*Dataset:*
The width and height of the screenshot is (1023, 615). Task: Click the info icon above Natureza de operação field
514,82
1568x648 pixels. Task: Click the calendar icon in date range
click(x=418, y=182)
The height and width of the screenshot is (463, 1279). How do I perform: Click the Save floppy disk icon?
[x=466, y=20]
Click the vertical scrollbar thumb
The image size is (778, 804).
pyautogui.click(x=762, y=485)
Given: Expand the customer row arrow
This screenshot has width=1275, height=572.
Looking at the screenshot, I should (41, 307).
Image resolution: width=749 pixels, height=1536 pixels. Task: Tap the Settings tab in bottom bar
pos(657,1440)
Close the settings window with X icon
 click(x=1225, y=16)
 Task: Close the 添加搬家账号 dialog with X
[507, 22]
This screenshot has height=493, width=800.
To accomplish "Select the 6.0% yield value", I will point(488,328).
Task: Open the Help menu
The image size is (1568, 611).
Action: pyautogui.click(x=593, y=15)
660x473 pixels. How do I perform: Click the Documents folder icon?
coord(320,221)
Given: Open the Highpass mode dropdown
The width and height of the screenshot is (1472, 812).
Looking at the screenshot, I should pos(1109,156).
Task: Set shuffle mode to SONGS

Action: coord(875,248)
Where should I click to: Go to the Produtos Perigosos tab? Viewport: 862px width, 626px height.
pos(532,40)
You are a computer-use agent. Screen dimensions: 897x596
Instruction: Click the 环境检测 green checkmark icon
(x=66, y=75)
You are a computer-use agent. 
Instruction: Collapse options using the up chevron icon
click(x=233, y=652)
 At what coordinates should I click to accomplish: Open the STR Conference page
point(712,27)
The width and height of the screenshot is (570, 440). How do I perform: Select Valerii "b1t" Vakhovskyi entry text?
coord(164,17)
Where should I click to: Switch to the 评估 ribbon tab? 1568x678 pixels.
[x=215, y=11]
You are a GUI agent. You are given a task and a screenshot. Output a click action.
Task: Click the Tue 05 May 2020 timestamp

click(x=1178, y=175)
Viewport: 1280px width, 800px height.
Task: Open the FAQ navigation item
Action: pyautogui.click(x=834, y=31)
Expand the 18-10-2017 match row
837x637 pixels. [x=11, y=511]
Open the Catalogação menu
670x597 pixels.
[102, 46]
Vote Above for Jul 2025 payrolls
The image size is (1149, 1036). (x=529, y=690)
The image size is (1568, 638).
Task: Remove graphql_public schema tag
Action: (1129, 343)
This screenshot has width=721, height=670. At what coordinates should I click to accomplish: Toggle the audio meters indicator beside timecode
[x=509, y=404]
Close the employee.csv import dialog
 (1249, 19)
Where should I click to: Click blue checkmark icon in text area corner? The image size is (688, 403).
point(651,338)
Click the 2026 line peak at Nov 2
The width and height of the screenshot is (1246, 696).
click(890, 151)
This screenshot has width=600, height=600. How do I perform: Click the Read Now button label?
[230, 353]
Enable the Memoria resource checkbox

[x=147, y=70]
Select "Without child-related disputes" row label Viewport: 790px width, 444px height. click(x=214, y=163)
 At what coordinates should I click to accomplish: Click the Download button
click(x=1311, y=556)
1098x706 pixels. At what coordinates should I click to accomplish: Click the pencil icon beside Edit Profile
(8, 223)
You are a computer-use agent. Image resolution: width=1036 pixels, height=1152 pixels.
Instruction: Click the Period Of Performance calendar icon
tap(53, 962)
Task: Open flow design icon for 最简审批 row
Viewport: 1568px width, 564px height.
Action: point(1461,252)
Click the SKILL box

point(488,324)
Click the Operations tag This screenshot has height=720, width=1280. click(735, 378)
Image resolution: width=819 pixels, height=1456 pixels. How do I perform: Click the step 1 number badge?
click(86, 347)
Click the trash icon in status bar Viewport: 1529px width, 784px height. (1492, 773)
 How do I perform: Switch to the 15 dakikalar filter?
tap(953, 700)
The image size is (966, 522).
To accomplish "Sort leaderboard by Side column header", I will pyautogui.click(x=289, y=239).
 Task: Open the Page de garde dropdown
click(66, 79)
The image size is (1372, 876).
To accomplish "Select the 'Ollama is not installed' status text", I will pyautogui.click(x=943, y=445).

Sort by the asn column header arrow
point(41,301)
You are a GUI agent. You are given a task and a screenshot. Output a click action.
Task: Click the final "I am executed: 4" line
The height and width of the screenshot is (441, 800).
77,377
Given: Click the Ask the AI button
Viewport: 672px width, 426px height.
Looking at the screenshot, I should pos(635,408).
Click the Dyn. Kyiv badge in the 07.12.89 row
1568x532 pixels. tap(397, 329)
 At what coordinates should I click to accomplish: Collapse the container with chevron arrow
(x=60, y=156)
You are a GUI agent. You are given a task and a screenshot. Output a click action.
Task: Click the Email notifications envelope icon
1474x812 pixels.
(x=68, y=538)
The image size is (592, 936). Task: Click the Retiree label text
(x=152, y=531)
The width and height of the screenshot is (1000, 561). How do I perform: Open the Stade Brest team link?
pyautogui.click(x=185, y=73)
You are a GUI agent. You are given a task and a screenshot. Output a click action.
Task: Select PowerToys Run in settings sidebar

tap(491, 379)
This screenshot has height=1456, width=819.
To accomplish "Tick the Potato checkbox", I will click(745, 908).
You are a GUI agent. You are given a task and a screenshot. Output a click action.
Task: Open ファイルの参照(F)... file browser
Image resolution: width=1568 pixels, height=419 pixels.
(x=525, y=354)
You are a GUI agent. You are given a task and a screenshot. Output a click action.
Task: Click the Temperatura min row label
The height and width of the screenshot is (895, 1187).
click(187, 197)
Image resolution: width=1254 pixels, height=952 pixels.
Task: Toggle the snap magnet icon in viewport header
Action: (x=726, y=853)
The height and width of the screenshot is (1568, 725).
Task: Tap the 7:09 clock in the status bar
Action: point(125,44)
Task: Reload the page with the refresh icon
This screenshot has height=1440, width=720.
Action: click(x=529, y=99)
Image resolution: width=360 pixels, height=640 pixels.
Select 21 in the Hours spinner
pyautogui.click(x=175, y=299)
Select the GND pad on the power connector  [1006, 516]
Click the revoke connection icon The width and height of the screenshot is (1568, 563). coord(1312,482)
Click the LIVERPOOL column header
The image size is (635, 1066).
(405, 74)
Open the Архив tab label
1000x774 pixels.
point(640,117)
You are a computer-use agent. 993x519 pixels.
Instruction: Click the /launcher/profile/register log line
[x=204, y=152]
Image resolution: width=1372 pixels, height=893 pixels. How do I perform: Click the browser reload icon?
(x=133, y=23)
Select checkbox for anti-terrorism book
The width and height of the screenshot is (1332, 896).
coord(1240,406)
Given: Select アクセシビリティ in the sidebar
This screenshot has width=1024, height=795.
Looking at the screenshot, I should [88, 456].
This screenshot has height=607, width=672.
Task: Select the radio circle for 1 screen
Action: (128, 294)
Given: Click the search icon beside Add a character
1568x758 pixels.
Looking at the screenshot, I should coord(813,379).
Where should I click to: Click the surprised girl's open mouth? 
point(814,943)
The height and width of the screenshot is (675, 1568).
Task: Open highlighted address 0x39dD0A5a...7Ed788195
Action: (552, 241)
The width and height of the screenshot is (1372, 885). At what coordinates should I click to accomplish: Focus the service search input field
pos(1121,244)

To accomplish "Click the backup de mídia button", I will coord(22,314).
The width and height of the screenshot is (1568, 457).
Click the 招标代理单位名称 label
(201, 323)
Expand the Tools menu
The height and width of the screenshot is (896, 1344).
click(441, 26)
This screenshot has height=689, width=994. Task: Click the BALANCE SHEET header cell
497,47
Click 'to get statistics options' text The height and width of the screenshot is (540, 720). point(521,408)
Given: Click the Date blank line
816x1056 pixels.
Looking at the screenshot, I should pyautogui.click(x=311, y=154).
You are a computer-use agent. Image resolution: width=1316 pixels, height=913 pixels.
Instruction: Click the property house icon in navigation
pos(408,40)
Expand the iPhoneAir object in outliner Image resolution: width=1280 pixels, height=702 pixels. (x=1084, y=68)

*Exercise requirements:* Write out the listing without changes, starting with the line that contains "Image resolution: width=1372" and going on through the line that contains "pos(408,40)".

*Answer below:*
Image resolution: width=1372 pixels, height=893 pixels. How do I perform: Click the browser reload icon?
(x=133, y=23)
Select checkbox for anti-terrorism book
The width and height of the screenshot is (1332, 896).
coord(1240,406)
Given: Select アクセシビリティ in the sidebar
This screenshot has width=1024, height=795.
Looking at the screenshot, I should [88, 456].
This screenshot has height=607, width=672.
Task: Select the radio circle for 1 screen
Action: (128, 294)
Given: Click the search icon beside Add a character
1568x758 pixels.
Looking at the screenshot, I should coord(813,379).
Where should I click to: Click the surprised girl's open mouth? 
point(814,943)
The height and width of the screenshot is (675, 1568).
Task: Open highlighted address 0x39dD0A5a...7Ed788195
Action: (552, 241)
The width and height of the screenshot is (1372, 885). At what coordinates should I click to accomplish: Focus the service search input field
pos(1121,244)

To accomplish "Click the backup de mídia button", I will coord(22,314).
The width and height of the screenshot is (1568, 457).
Click the 招标代理单位名称 label
(201, 323)
Expand the Tools menu
The height and width of the screenshot is (896, 1344).
click(441, 26)
This screenshot has height=689, width=994. Task: Click the BALANCE SHEET header cell
497,47
Click 'to get statistics options' text The height and width of the screenshot is (540, 720). point(521,408)
Given: Click the Date blank line
816x1056 pixels.
Looking at the screenshot, I should pyautogui.click(x=311, y=154).
You are a computer-use agent. Image resolution: width=1316 pixels, height=913 pixels.
Instruction: Click the property house icon in navigation
pos(408,40)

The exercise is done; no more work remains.